(Collected data)
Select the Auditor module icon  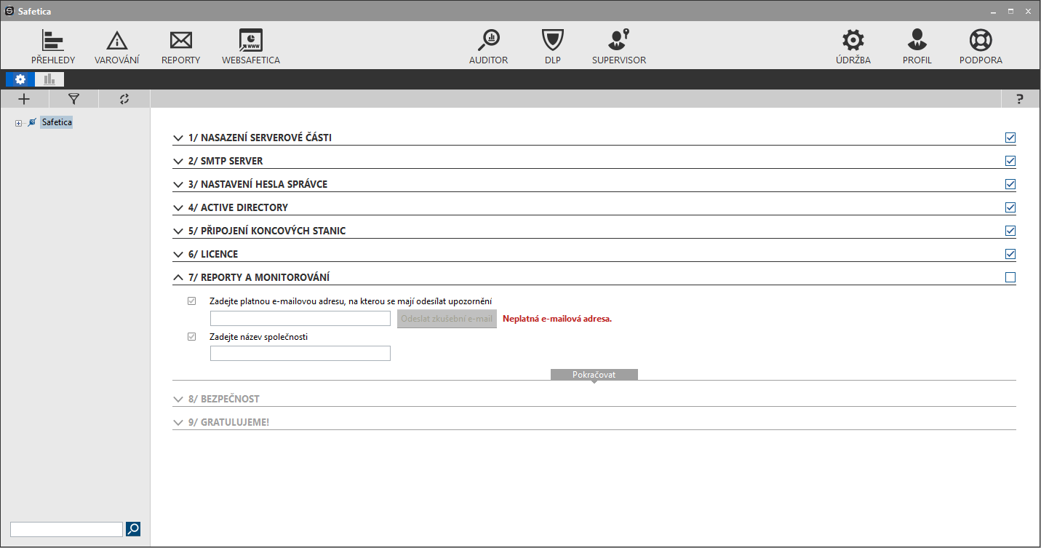click(x=488, y=41)
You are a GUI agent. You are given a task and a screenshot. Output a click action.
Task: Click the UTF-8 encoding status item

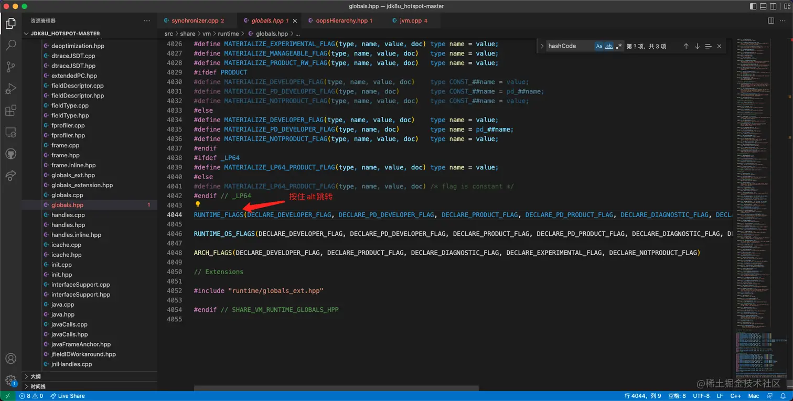[701, 396]
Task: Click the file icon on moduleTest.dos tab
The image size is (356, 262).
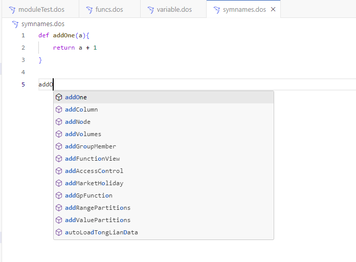Action: tap(12, 10)
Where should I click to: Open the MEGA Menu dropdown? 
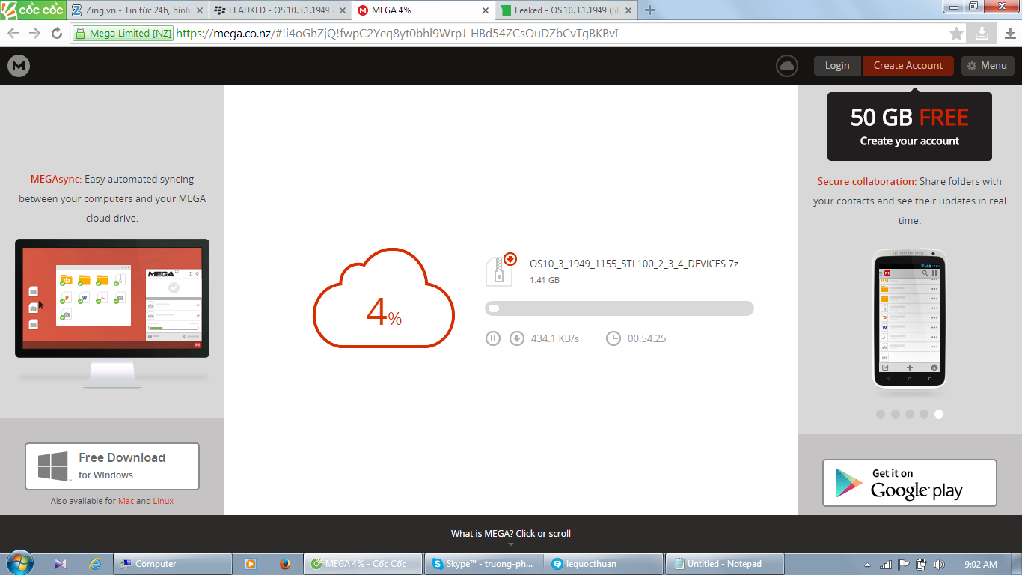tap(987, 66)

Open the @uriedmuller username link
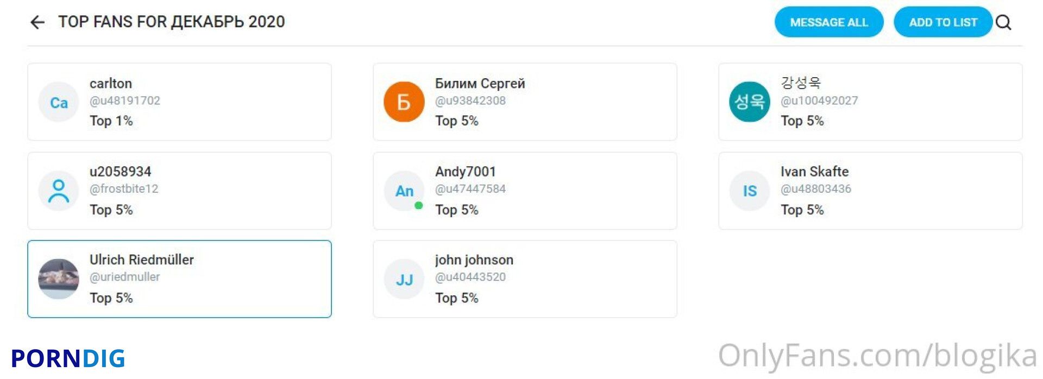tap(125, 277)
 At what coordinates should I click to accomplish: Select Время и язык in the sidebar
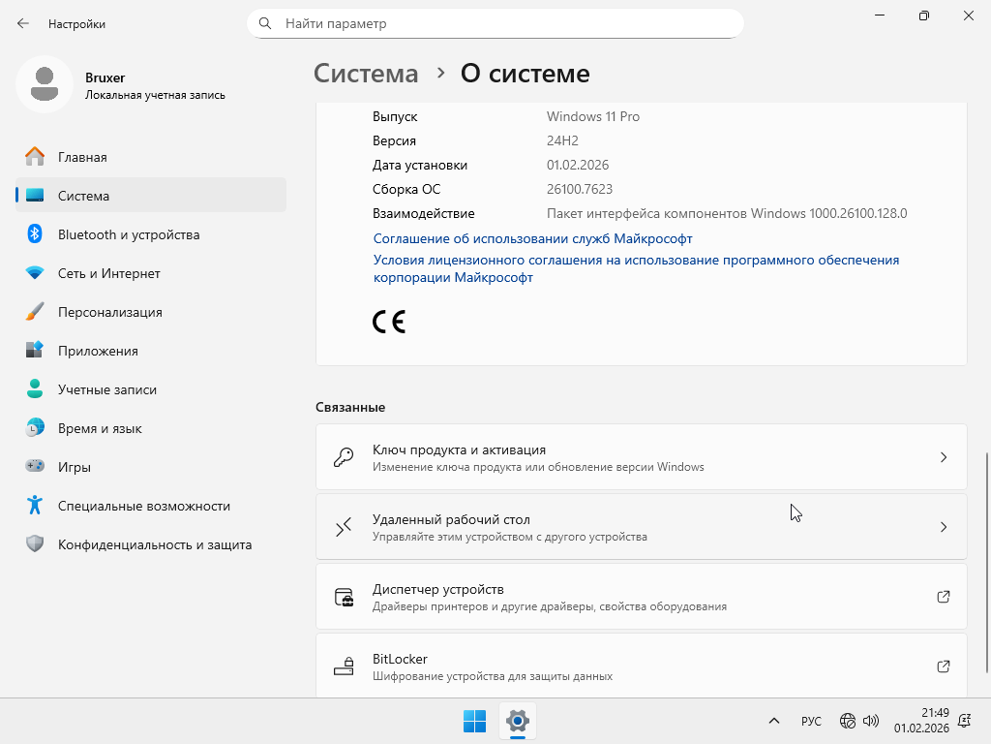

**Task directions**
Only what runs from the line containing "Task: Click the file" through the end of the entries above should be extracted, exactly and without pictures.

**Problem solution**
Task: Click the file icon on moduleTest.dos tab
The image size is (356, 262).
Action: tap(12, 10)
Where should I click to: Open the MEGA Menu dropdown? 
tap(987, 66)

Open the @uriedmuller username link
tap(125, 277)
 At what coordinates should I click to accomplish: Select Время и язык in the sidebar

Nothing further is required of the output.